Иван Афанасьевич сел и, обтирая лицо платком, окинул взором комнату. На стенах нарисованы были бойко углем какие-то карикатуры. Между ними под разбитыми стеклами улыбались кое-какие греведоновские головки.
Вся мебель была переломана и покрыта страшными слоями пыли; небольшое фортепьяно с пожелтевшими клавишами едва держалось на трех ножках. Письменный стол, обтянутый истертым зеленым сукном, был весь исписан мелом; на полу валялись карты и пустые бутылки.
В углу, среди кучек табачной золы, возвышалась пирамида чубуков и изломанных рапир. На самом почетном месте висело ружье с патронташем и прочим охотничьим снарядом, а под этим трофеем, на дырявом диване, спала мохнатая собака, свернувшись кольцом.
— Вы меня извините, — учтиво продолжал Прутков, — что я вас здесь принимаю. Эта квартира еще не отделана, да и мала для меня. Я намерен на днях переехать к Леграну. Знаете, там отдается верхний этаж, а здесь, видите сами, высоко и низко. Да, как нарочно, все люди мои разошлись, не успели еще ничего убрать.
Эй вы, Федор, Сидор, Иван, — начал он кричать, — где вы, мошенники?.. Куда спрятались? Это удивительное дело, как нарочно никого нет! Садитесь, пожалуйста, на другой стул, этот, кажется, не очень надежен.
— Не извольте беспокоиться, — отвечал Иван Афанасьевич, осматривая с опасением свой стул и пересаживаясь на другой, не более надежный.
— Нет, нет… сделайте одолжение.

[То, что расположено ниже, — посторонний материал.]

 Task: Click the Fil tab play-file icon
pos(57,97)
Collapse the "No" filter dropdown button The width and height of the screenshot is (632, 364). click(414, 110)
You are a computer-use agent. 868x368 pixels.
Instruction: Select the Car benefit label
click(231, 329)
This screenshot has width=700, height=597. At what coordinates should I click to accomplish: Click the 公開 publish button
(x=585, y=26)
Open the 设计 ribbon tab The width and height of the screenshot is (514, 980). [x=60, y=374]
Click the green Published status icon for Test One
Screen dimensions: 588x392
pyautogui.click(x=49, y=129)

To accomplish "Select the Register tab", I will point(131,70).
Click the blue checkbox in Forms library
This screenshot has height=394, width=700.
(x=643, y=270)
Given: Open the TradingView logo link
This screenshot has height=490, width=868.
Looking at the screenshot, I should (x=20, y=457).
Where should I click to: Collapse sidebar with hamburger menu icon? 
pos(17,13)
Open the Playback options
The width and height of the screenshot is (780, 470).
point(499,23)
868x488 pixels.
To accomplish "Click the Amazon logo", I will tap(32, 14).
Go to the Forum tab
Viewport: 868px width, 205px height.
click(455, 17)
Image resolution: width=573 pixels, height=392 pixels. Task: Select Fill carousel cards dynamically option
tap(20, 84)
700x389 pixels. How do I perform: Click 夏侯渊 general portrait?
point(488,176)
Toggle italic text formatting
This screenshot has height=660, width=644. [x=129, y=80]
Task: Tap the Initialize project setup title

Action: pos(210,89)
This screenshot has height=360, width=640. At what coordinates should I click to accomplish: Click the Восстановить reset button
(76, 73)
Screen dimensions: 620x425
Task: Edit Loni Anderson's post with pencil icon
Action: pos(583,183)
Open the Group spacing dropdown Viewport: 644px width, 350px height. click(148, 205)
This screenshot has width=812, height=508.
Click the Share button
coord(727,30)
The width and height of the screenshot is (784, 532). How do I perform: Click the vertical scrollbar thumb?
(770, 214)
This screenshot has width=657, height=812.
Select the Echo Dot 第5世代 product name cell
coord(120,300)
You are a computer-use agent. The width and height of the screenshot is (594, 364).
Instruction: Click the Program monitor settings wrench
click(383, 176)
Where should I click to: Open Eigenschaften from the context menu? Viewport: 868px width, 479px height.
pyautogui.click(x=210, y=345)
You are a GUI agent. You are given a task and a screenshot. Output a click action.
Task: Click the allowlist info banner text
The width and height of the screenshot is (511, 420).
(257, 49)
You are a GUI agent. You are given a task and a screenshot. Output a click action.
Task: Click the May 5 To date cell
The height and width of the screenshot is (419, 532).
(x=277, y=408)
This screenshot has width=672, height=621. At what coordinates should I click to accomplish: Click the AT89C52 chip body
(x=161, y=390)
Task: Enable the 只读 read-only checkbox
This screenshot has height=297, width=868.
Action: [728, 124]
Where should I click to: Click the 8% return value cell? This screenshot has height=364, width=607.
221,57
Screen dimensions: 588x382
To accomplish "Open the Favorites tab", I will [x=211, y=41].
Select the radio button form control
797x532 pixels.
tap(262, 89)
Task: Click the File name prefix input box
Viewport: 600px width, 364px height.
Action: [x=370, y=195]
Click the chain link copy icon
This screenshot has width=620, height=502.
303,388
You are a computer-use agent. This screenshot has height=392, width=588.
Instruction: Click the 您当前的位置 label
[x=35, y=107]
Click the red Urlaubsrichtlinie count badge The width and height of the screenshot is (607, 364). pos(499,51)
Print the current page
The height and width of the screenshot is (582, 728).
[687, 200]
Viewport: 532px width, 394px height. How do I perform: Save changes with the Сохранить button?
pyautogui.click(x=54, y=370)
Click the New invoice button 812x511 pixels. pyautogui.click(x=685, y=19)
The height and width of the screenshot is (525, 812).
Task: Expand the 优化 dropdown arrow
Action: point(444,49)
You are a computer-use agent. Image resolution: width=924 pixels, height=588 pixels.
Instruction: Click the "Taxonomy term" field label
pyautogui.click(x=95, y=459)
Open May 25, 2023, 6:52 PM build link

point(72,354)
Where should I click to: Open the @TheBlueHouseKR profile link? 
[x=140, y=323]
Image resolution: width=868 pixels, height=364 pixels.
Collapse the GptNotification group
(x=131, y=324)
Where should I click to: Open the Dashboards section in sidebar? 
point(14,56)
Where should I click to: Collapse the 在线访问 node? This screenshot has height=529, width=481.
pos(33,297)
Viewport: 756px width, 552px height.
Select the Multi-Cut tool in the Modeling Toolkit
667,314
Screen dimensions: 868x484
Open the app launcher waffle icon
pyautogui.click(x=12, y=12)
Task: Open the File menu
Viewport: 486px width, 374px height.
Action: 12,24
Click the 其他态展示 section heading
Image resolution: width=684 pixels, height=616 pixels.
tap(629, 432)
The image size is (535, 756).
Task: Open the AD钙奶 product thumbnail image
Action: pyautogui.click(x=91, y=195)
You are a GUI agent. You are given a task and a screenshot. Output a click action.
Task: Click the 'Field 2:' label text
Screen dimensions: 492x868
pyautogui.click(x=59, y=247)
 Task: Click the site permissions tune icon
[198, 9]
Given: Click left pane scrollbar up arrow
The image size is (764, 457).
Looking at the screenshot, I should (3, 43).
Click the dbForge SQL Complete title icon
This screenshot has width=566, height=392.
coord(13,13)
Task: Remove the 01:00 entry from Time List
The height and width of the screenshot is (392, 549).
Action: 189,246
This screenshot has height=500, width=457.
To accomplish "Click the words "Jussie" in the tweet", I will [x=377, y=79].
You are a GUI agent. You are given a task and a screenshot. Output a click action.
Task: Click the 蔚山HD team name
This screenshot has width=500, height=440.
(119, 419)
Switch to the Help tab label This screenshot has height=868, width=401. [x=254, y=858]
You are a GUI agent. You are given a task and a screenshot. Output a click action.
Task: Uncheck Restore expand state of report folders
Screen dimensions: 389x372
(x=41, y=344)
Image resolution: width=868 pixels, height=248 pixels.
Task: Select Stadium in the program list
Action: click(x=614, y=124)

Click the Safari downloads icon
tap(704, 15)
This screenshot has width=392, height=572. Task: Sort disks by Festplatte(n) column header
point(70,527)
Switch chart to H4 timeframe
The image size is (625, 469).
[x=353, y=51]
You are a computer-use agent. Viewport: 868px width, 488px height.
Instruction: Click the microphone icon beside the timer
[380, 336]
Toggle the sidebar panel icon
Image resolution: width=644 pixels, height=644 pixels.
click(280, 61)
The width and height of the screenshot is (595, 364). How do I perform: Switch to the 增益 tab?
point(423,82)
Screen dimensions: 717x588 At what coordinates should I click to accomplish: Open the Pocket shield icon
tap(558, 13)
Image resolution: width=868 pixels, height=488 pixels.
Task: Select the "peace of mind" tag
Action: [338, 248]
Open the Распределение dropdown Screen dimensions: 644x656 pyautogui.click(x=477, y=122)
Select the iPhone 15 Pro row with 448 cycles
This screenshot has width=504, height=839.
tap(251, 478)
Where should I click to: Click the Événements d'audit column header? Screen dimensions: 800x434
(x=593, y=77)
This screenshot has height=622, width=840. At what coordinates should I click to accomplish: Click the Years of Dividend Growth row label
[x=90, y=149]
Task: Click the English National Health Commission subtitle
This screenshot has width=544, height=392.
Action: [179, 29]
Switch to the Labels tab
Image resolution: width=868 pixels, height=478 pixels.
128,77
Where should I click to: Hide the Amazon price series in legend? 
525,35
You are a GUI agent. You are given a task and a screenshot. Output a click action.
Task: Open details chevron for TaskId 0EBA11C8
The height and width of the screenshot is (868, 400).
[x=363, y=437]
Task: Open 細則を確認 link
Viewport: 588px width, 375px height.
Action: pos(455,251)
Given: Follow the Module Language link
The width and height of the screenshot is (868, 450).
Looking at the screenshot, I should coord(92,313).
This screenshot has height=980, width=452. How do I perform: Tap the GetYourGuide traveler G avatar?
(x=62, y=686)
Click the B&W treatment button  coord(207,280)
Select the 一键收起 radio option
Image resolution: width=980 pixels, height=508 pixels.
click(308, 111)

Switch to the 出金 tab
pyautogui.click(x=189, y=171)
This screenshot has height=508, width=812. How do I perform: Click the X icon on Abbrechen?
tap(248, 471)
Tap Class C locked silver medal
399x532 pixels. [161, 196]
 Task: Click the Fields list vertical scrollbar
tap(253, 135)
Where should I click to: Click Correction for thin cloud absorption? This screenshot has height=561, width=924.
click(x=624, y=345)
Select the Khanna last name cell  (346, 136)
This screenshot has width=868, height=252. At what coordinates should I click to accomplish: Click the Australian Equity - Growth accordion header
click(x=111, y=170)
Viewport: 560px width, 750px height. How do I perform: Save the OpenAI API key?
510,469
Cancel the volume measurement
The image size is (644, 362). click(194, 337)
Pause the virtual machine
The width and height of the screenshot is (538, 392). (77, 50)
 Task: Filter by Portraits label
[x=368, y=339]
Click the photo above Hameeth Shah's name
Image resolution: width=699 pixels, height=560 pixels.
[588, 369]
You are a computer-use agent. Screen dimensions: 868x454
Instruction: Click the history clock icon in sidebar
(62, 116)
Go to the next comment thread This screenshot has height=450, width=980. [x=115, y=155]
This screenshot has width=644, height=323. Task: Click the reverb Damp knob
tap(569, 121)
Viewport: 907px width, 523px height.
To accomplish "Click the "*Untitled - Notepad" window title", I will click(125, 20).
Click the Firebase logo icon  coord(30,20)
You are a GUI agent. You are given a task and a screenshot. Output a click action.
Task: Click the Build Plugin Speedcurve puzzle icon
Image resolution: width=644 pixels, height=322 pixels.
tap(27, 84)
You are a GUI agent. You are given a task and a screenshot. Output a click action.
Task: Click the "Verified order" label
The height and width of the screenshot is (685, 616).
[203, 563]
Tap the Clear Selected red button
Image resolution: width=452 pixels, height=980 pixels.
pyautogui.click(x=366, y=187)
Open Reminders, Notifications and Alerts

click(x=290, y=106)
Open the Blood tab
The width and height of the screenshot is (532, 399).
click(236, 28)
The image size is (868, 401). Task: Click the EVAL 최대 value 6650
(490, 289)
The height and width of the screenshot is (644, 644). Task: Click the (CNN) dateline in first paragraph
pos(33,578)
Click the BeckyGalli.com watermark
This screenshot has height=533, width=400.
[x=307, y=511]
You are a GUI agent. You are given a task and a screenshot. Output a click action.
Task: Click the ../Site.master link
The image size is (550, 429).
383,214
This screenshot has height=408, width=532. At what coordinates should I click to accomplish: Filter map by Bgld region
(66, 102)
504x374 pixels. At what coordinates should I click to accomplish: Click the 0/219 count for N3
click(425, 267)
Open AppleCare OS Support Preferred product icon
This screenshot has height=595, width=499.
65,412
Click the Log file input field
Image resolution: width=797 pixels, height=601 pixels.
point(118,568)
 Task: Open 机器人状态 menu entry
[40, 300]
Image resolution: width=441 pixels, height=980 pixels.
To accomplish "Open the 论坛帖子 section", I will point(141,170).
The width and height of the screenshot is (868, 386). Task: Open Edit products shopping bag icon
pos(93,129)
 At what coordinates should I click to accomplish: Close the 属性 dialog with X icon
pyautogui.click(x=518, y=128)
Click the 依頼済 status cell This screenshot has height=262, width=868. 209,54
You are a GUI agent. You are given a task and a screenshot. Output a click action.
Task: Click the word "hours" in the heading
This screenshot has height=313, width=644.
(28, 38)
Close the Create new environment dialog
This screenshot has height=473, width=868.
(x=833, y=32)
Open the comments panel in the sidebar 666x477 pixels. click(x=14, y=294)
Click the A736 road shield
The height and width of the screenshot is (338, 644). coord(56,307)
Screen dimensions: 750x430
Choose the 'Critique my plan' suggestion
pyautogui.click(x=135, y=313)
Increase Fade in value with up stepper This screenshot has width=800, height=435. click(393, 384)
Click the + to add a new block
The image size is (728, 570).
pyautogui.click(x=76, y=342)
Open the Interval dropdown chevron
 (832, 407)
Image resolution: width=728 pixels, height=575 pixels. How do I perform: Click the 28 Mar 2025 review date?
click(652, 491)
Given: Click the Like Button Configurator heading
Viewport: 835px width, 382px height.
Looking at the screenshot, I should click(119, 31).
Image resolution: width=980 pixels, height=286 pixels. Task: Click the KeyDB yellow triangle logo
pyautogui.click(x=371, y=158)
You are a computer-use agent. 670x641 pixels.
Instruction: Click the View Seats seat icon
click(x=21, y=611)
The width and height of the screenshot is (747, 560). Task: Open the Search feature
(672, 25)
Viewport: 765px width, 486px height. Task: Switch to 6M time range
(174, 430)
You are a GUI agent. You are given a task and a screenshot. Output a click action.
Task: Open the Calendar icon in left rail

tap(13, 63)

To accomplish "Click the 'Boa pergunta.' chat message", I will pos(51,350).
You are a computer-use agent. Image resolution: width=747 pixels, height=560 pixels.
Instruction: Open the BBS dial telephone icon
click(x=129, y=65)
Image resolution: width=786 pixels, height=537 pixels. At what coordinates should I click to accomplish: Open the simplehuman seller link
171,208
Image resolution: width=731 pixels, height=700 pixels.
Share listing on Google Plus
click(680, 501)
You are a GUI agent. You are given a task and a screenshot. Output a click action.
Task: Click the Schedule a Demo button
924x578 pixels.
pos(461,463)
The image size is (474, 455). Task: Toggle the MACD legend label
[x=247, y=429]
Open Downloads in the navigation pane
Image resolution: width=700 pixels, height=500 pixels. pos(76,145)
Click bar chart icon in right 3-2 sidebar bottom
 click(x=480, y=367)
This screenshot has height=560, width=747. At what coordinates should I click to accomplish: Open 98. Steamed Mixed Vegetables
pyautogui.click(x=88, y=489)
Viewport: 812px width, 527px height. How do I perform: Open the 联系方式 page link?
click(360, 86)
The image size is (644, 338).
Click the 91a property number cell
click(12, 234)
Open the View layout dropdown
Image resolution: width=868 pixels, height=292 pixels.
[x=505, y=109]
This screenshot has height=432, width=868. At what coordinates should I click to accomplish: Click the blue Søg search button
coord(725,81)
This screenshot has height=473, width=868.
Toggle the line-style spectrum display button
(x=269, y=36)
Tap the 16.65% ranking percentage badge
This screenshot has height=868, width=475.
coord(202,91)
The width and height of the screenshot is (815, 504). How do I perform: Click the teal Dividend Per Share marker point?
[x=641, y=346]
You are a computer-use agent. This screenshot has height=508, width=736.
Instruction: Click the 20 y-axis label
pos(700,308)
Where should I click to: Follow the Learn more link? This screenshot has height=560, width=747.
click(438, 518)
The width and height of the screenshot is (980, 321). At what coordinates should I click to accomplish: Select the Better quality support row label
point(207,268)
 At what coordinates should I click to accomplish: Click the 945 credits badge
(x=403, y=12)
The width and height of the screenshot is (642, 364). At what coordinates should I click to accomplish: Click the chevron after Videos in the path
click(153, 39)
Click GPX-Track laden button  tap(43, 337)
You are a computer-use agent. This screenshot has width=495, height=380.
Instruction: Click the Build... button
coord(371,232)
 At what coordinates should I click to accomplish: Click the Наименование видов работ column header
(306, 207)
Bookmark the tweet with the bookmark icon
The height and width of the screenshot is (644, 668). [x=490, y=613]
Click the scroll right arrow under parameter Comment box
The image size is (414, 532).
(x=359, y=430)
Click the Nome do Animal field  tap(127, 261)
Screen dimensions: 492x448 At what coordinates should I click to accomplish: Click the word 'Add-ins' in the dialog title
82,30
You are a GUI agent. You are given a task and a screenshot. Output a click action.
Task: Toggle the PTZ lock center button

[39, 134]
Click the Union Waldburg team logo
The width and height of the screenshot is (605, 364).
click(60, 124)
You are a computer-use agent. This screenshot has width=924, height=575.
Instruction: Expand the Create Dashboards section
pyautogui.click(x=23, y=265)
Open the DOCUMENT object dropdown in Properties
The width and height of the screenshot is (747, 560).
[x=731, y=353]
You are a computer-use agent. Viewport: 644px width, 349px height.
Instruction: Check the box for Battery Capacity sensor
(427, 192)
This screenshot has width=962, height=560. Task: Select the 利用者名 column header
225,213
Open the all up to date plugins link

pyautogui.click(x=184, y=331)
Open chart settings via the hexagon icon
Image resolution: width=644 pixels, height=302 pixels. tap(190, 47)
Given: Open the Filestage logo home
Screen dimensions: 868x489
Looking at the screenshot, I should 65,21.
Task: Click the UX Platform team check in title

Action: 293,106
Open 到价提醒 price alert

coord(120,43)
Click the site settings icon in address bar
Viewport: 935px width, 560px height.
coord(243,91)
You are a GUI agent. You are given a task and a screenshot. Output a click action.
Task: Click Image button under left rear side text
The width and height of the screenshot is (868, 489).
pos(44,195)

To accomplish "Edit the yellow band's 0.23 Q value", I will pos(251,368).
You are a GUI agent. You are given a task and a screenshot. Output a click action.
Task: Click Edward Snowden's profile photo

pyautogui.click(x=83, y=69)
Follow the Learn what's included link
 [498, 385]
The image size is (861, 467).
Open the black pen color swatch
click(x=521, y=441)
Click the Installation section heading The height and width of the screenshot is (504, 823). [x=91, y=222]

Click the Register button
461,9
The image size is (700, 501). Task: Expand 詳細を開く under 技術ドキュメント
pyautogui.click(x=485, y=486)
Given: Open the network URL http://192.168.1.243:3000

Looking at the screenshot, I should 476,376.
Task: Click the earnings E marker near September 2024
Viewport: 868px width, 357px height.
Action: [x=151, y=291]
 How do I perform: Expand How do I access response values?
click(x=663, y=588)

Мне, право, совестно, что вы меня так застали. Вчера я одолжал свою комнату товарищам — и вот как они мне ее отделали. Да вы сами знаете, — продолжал он, улыбаясь, — люди молодые…
— Конечно-с… Молодость… Оно хорошее дело. Только, коли смею доложить, не всякое же дело и годится для молодости. Кто молод не бывал! Вот и я был молод-с. Только не все же и годится. Пошутить, кажется, можно… для чего же нет? Только честных барышень, дворянок, так сказать, штаб-офицерских дочерей заманивать записочками, позвольте вам доложить, не хорошо-с, право не хорошо-с!..
Эти слова выговорил Иван Афанасьевич с необыкновенной твердостью.
Молодой человек закусил губы.
— Я не понимаю, — вымолвил он, — что вам угодно.
— Мне угодно, чтоб вы дочь мою оставили в покое.
Ведь, помилуйте-с, ведь она дочь моя. Ну что, в самом деле, вы в ней нашли? Она, ей-богу, не такая, не таких правил, не так воспитана. Мало ли других, скажите, в Петербурге? Ведь она без матери. Виновата ли она, что господь бог призвал мою Марью Алексеевну — царство ей небесное? Была бы покойница жива, ведь этого бы не случилось, не допустила бы она, моя голубушка…
смей-ка кто сунуться! А теперь дочь-то одна у меня одинехонька дома. Я, извольте видеть, по долгу обязанности целое утро на службе в департаменте сижу. Ну, посудите сами, как же мне усмотреть, как мне, старику, угоняться за вами, молодыми людьми? Долго ли обмануть старика, ну, сами посудите, человек вы молодой. Впрочем, и то позвольте доложить: люди мы небогатые, живем не по чину, а амбиция своя все-таки есть. Да и начальство нас знает с хорошей стороны: в случае необходимости защитит, поверьте, не позволит ругаться над нами.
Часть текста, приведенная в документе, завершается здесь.